====== Entries provided

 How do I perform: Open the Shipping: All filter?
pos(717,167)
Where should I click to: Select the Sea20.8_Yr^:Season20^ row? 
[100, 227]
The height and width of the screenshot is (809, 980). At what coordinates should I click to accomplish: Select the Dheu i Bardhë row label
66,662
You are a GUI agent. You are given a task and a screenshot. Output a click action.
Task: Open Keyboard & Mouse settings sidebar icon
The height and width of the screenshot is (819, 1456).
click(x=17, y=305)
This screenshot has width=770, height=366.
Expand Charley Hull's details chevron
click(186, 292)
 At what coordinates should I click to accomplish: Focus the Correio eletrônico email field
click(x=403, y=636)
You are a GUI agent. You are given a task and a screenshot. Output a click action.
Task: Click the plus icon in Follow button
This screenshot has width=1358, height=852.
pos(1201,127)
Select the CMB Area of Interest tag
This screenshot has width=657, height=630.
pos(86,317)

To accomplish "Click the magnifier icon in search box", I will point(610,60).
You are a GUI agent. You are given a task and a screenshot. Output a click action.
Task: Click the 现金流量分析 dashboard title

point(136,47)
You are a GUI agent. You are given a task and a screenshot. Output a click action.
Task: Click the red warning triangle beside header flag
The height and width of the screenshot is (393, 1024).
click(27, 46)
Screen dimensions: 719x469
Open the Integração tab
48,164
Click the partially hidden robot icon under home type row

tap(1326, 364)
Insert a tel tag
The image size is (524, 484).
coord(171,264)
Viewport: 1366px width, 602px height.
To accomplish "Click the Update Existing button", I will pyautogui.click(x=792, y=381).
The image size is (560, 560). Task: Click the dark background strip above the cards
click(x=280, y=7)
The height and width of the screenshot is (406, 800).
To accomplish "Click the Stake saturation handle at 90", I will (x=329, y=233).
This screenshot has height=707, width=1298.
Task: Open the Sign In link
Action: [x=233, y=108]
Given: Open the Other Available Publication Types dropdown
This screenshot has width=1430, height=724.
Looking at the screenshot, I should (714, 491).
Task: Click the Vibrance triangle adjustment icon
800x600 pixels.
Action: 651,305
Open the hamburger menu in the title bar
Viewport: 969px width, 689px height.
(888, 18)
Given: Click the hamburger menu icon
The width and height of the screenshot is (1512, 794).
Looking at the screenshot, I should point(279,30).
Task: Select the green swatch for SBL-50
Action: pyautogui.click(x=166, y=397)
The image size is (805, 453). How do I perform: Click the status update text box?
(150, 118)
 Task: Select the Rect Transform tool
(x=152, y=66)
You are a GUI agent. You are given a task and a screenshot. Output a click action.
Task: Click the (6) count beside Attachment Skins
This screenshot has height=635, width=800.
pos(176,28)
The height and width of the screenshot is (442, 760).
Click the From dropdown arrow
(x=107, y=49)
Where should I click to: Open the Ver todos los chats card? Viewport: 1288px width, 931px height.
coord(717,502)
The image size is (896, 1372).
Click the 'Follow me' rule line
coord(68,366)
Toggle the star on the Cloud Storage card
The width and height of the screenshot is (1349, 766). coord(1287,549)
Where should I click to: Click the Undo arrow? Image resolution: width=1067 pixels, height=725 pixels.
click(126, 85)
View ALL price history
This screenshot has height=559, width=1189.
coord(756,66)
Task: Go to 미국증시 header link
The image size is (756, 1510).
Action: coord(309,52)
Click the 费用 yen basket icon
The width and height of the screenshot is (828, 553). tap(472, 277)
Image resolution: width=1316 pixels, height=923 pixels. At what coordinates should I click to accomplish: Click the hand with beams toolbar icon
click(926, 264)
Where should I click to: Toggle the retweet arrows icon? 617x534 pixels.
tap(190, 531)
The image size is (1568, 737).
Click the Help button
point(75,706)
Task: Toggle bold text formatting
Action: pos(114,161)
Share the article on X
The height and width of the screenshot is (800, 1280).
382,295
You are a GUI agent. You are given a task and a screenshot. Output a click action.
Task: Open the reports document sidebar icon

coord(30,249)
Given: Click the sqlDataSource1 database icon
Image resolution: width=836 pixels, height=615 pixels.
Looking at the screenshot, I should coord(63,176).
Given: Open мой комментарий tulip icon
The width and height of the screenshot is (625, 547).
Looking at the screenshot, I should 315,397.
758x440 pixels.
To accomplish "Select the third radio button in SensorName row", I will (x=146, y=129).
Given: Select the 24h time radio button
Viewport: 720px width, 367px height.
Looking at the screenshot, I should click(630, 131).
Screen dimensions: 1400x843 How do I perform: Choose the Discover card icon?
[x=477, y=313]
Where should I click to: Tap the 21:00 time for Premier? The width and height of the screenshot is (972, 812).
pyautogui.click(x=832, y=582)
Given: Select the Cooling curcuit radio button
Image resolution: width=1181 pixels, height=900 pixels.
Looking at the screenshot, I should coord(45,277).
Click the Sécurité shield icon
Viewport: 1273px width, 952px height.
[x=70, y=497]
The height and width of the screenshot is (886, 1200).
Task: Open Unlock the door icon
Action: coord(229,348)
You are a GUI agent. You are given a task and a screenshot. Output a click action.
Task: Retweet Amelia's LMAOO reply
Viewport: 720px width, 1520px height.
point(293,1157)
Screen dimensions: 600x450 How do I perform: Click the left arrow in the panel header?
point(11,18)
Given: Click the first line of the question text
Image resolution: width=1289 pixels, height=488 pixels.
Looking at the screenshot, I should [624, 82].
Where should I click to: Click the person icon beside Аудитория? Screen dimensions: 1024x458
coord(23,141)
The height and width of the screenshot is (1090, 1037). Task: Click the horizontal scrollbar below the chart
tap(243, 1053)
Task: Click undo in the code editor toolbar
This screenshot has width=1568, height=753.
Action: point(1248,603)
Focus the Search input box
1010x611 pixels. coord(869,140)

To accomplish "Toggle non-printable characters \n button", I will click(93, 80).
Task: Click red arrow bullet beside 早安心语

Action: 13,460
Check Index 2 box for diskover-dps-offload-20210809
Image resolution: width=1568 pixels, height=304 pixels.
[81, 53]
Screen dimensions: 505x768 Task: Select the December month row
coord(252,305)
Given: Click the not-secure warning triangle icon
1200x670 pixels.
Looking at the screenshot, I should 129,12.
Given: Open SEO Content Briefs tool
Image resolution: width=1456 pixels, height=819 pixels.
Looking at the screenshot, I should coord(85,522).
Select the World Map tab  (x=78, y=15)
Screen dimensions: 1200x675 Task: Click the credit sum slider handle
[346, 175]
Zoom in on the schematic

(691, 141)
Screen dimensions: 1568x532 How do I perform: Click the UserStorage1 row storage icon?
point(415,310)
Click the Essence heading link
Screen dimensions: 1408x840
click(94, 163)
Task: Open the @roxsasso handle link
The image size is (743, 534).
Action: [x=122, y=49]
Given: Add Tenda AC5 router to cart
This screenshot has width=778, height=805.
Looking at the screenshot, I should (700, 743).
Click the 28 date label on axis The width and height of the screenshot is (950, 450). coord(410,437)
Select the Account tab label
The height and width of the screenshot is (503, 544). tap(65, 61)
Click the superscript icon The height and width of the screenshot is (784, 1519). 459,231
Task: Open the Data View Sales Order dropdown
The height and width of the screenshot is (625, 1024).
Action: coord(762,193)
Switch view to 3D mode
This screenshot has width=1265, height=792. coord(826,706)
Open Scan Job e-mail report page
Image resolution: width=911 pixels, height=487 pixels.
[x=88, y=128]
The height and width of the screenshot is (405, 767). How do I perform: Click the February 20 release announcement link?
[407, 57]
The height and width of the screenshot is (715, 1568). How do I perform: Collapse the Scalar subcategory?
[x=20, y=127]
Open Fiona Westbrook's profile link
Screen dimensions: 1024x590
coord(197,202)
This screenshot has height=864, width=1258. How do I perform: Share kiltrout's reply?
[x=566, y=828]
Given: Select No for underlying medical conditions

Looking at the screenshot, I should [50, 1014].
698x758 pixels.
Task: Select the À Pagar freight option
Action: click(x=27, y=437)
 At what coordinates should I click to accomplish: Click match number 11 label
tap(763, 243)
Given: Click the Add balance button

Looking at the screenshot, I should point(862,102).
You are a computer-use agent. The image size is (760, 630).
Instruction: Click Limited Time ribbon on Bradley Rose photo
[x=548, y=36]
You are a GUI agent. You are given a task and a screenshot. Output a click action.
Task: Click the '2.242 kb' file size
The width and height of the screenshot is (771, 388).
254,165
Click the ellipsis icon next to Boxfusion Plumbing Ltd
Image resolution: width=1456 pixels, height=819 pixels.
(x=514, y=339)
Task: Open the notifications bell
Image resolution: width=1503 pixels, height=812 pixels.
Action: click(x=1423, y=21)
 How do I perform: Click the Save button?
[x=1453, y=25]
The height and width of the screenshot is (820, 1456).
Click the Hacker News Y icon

============

• _Task item_
Look through the listing above. Pick out each line with "triangle" and copy it.

• _Answer box_
Task: Click the red warning triangle beside header flag
Task: Click the Vibrance triangle adjustment icon
Given: Click the not-secure warning triangle icon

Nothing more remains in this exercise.